Time for a new investment strategy l Vesta blog

Time for a new investment strategy

December 17, 2019

Last week we discussed the various factors impacting the property market. 

This week we have a new government with a mandate and a very clear majority. There is now clarity in the haze that is Brexit – well at least we now know which path we are headed, and the foundations are starting to be set. So we can be very hopeful that the political pageantry of the last three years and the resulting stagnation will at last be over.

The markets have reacted well to Boris’ extraordinary win and/or Corbyn’s catastrophic defeat. Pound sterling is up, the stockmarket is on the up and there seems to be a renewed confidence. However, commentators are cautioning that a likely economic bounce might only last until the summer if insufficient progress is made on the terms of a trade deal with the EU ahead of next December’s deadline.

So, what might this mean for your property investment strategy? 

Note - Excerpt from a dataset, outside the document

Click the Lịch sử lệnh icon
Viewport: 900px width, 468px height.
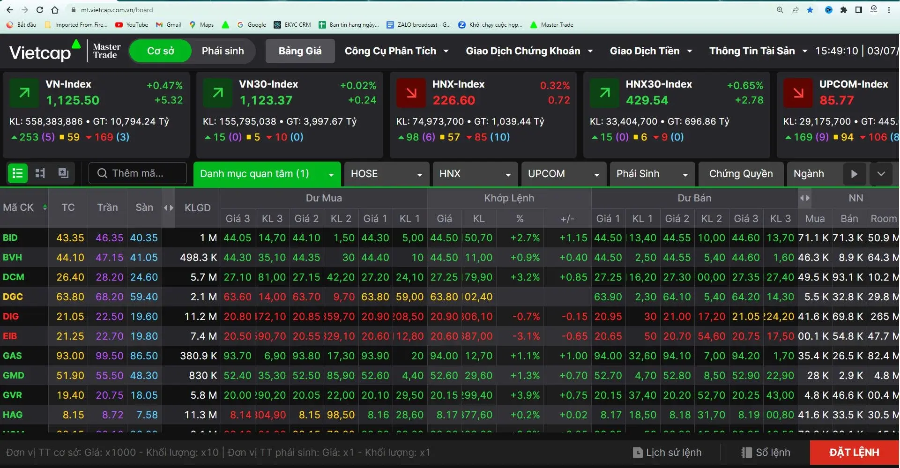[x=637, y=453]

Some might argue that if you have not been active and buying over the last 12 months you might already have missed the boat! It has been a buyers’ market and for those vendors that needed to sell it was not really a question of whether you would get your asking price but rather what discount you would accept. For investment properties (i.e. those with tenants in place) Vesta has generally achieved very close to asking price with most deals being agreed within single figure discounts, which is similar to the wider owner-occupier market. Because vendors who use Vesta can continue to earn rental income throughout the marketing and sales process (which was recently estimated to take around 6 months on average), sellers aren’t in a forced situation to sell at a significant discount. At the same time, the buyer knows exactly what they will earn from day one and already has a tenant in place so they do not need to fund additional lettings fees for finding new tenants, nor refurbishment fees to make the property attractive for incoming tenants.

The improvement in sterling will do little to dampen the international buyers who will once again be attracted to the UK and in particular the better known investment cities like London, Manchester, Liverpool, Oxford and Cambridge, simply because they know the UK is a sound and safe investment once again. There may even be an international rush to invest in the UK in light of an appreciating pound sterling and a potential increase in stamp duty for overseas buyers.

Expert opinions

What is very clear is that there is a crisis looming in the private rental sector as new figures from the Residential Market Survey by the Royal Institution for Chartered Surveyors (RICS) for November show a sharp drop in supply over the last year. With tenant demand continuing to increase, RICS have already indicated that they expect to see rents going up by around 3% per annum over the next five years.

David Smith, policy director for the Residential Landlords Association said:

“If the decline in the supply of new homes to rent continues to fall whilst demand is still rising, this is going to lead to a crisis in some areas as tenants desperately search for somewhere to live.”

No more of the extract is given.